» **WORK INSTRUCTIONS**
[1] Name every username that posts in the eddy current pendulum thread.
[2] Write the next part of the eddy current pendulum thread, starting after its last sentence.

# Eddy Current Pendulum

1. Sep 8, 2008

### ElectroJ

I am trying to understand how the Eddy current pendulum works. I know that the changing magnetic field will generate the eddy currents in the pendulum due to Faraday's Law, and that these currents will align so as to oppose the magnetic field. But where does the force come from? If its due to Lorentz force on the circulating eddy currents shouldn't the force on one side of the loop be equal and opposite to the other side and hence cancel each other out?

2. Sep 8, 2008

### cesiumfrog

Is it because the field is stronger on one side of the loop?

3. Aug 31, 2009

### ajclegg

My understanding is that it's not the Lorentz force that creates the drag force, but rather the North-South attraction (and/or like pole repulsion) of the permanent magnet and the field induced by the eddy currents. Lenz's Law states (as you point out), that the eddy currents will be induced in a direction such that they will create a field opposing the original external field - as such, if you imagine the induced field as a virtual bar magnet, the north will be near south of the external, and vice versa.

» **GIVEN DATA**
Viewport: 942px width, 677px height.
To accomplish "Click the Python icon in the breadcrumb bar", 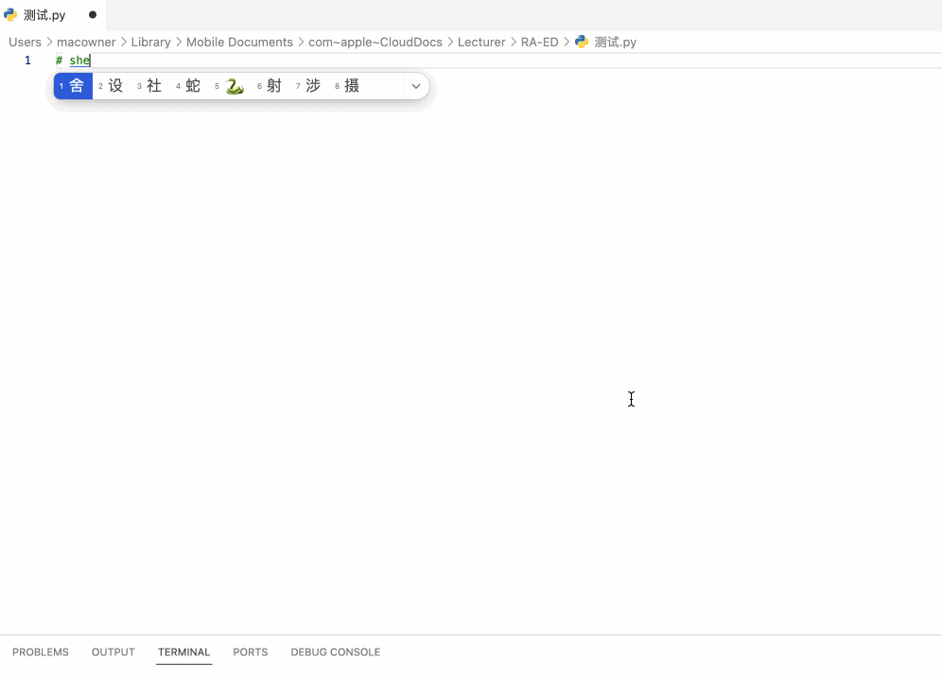I will click(x=581, y=42).
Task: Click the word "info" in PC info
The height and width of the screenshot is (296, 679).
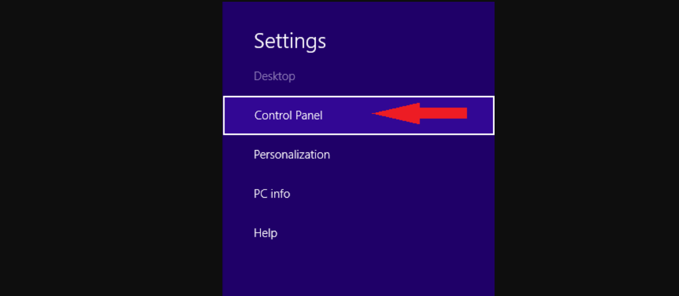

» **PER-TASK OUTPUTS**
[1] ElectroJ, cesiumfrog, ajclegg

[2]
As far as the Lorentz forces acting on the electrons in the conductor, I am a little stuck here, because it seems like the Lorentz force would act radially inward, "trying to shrink" the diameter of the current loop. This doesn't make sense to me, so I'm stuck on that point. I agree that they all should cancel, however, and thus not contribute to the drag force.

-Aaron.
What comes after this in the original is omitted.